What needs to be done: Anywhere the string "Given" shows up in the listing below, copy the line it is in.

Information:
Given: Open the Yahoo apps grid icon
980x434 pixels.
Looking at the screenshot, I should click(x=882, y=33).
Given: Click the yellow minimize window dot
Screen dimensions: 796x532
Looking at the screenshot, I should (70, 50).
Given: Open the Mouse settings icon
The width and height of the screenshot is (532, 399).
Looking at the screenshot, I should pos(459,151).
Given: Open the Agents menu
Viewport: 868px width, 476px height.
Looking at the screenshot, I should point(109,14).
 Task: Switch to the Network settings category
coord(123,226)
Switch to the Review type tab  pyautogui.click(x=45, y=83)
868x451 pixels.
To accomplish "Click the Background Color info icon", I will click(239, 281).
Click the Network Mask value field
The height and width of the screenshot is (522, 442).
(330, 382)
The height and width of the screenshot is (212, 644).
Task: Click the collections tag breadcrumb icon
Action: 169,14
---
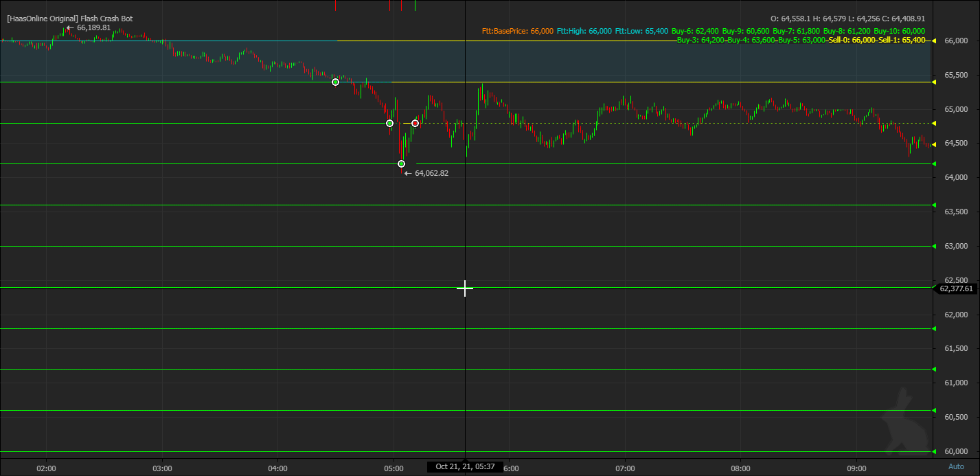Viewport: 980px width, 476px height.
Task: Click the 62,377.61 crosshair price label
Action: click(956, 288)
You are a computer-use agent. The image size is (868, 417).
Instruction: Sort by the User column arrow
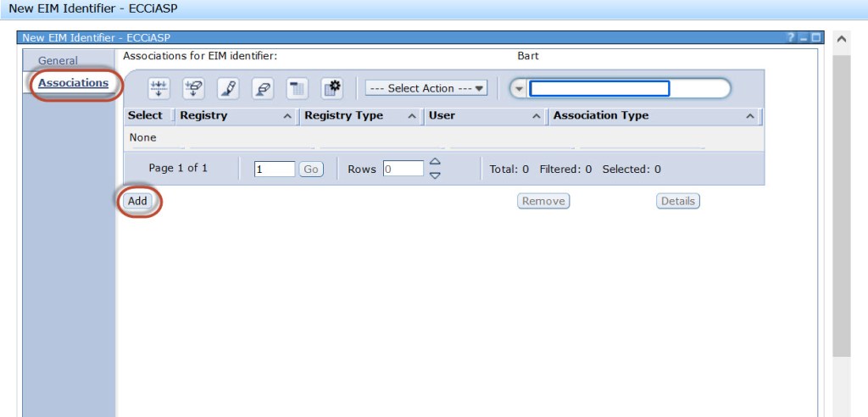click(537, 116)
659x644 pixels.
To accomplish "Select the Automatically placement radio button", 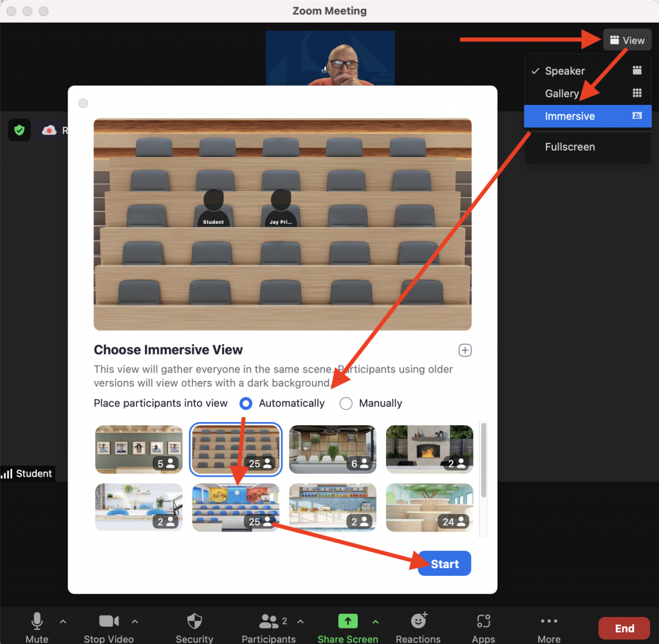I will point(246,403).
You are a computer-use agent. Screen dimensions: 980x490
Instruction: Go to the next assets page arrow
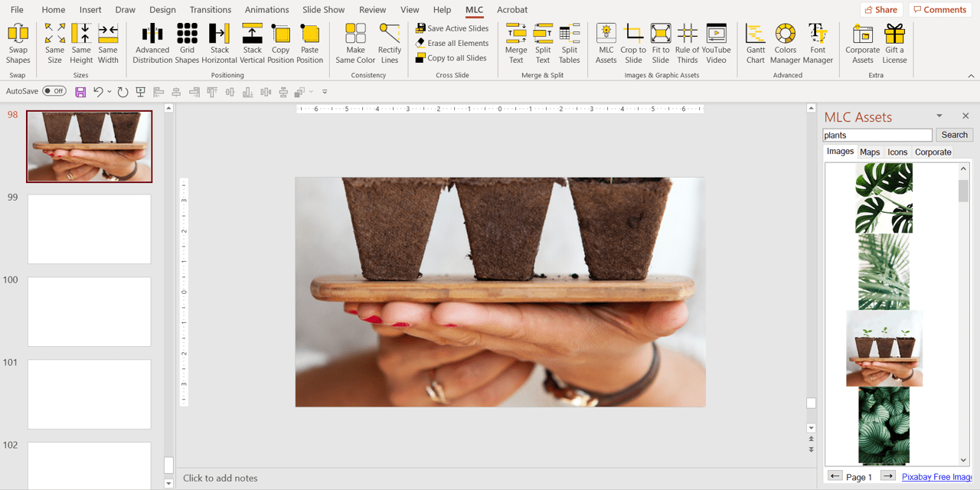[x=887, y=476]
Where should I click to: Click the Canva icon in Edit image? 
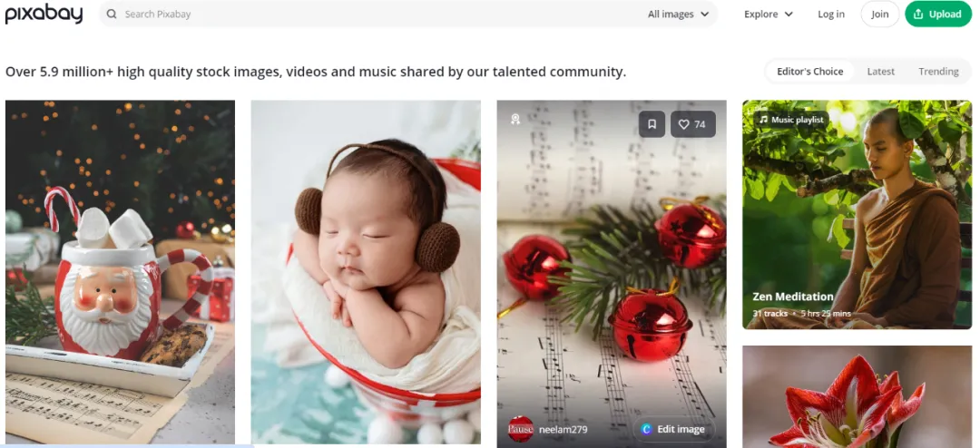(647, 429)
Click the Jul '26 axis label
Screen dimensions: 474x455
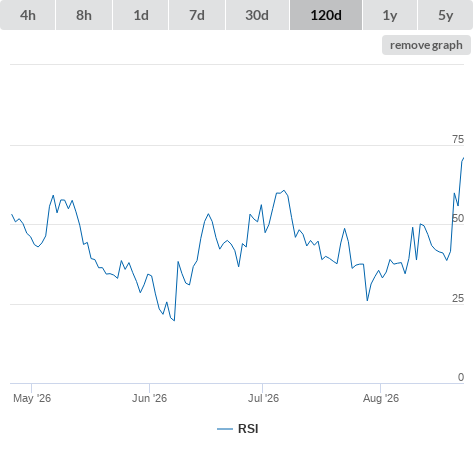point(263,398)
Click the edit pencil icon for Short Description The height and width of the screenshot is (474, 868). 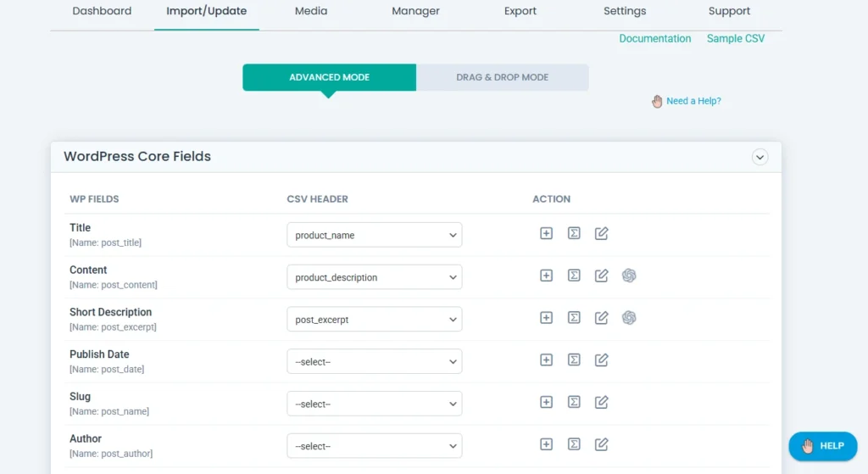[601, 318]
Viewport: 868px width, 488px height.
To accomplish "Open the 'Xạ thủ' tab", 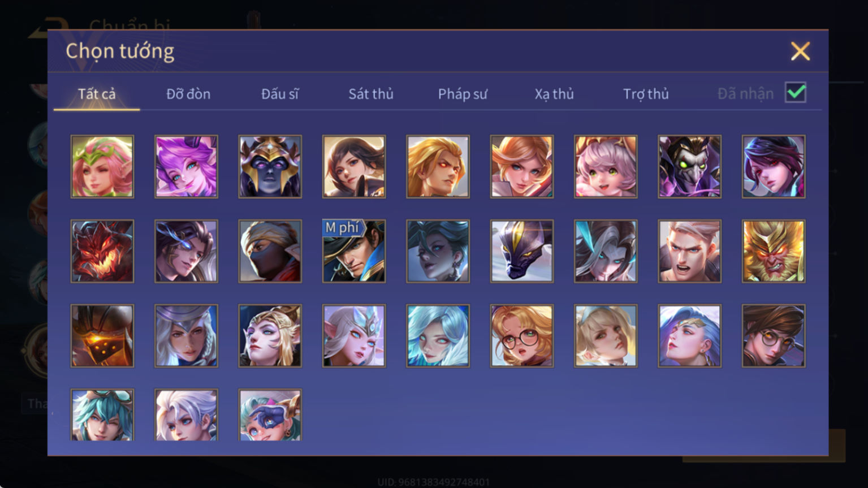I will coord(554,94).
* * *
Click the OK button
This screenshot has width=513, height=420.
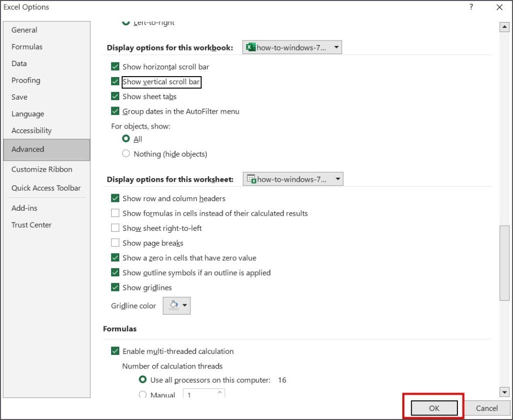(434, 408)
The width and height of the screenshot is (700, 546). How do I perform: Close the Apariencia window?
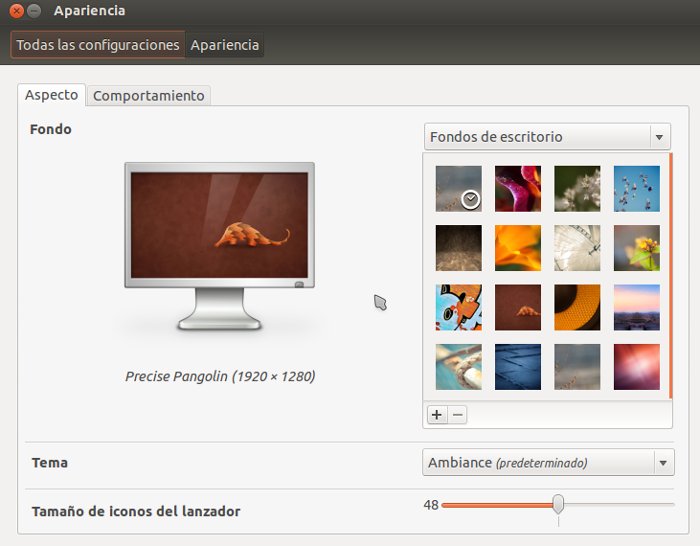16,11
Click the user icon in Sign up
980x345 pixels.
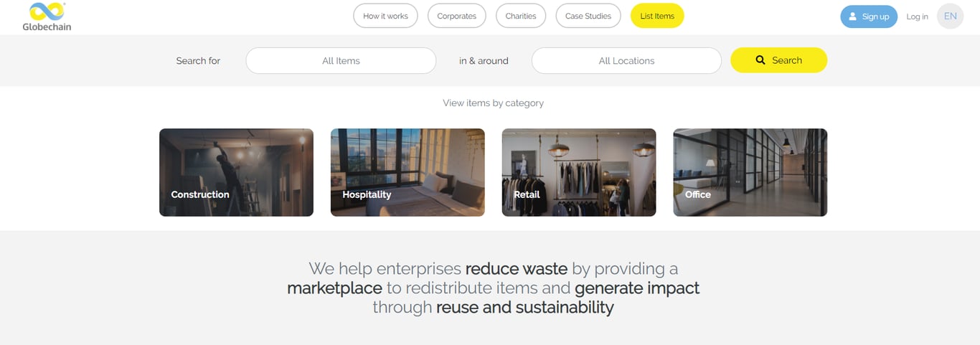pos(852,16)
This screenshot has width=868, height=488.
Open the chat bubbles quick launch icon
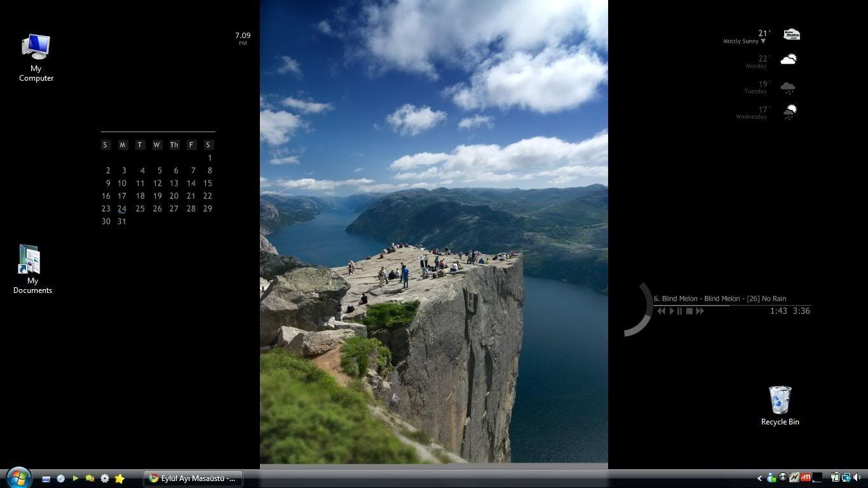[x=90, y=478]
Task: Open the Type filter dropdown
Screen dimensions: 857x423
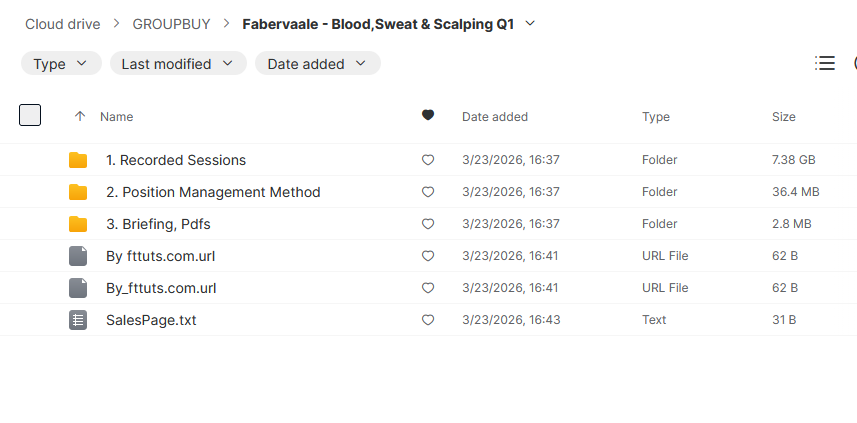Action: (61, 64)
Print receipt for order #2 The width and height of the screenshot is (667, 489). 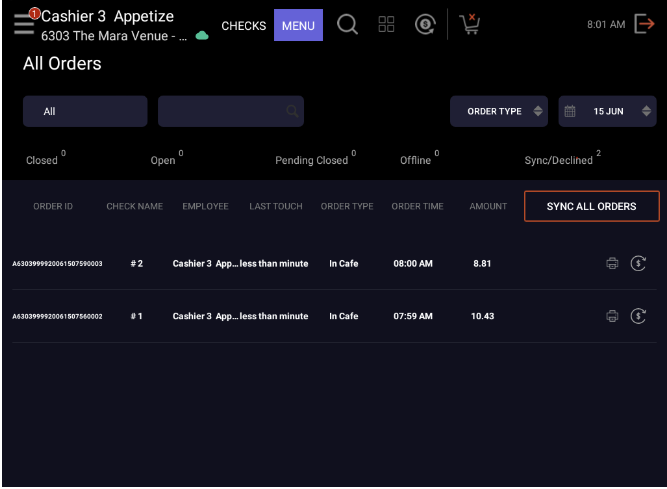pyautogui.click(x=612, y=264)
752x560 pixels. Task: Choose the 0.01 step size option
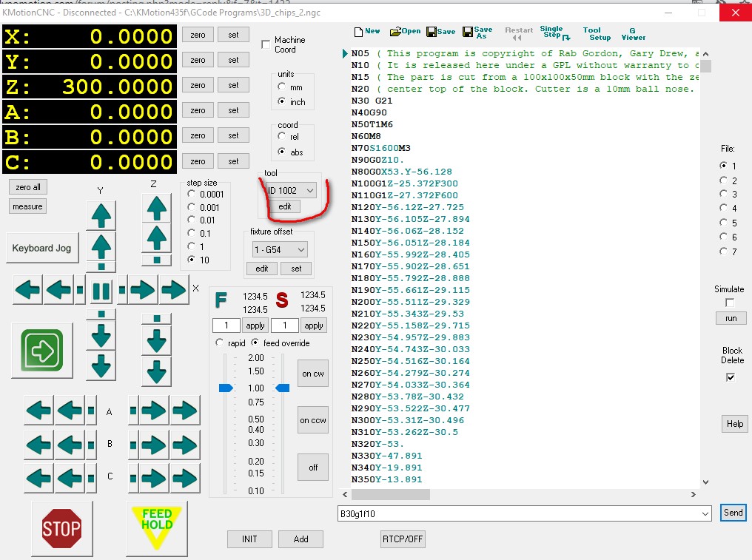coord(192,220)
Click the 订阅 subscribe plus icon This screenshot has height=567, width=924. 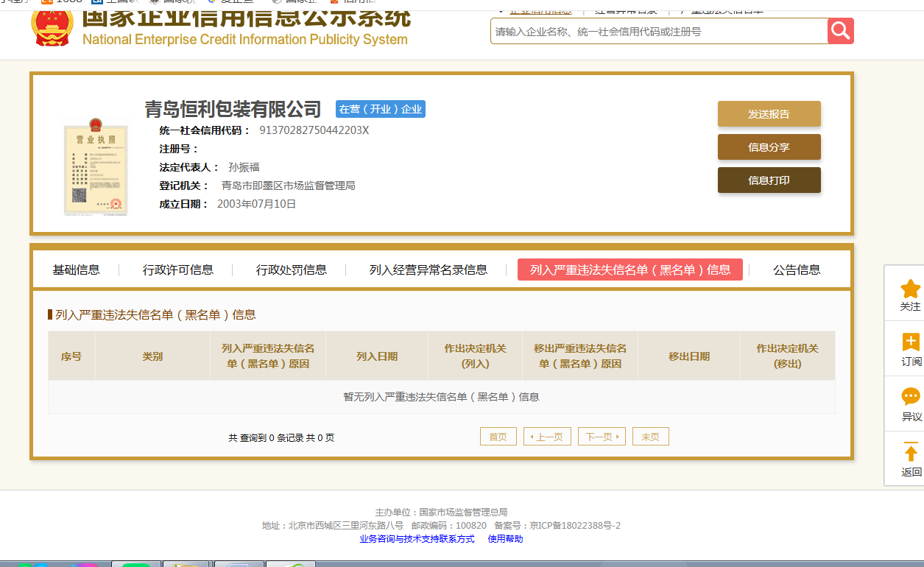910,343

Written answer:
Given: Open the Yahoo apps grid icon
Given: Click the yellow minimize window dot
Given: Open the Mouse settings icon
Given: Open the Agents menu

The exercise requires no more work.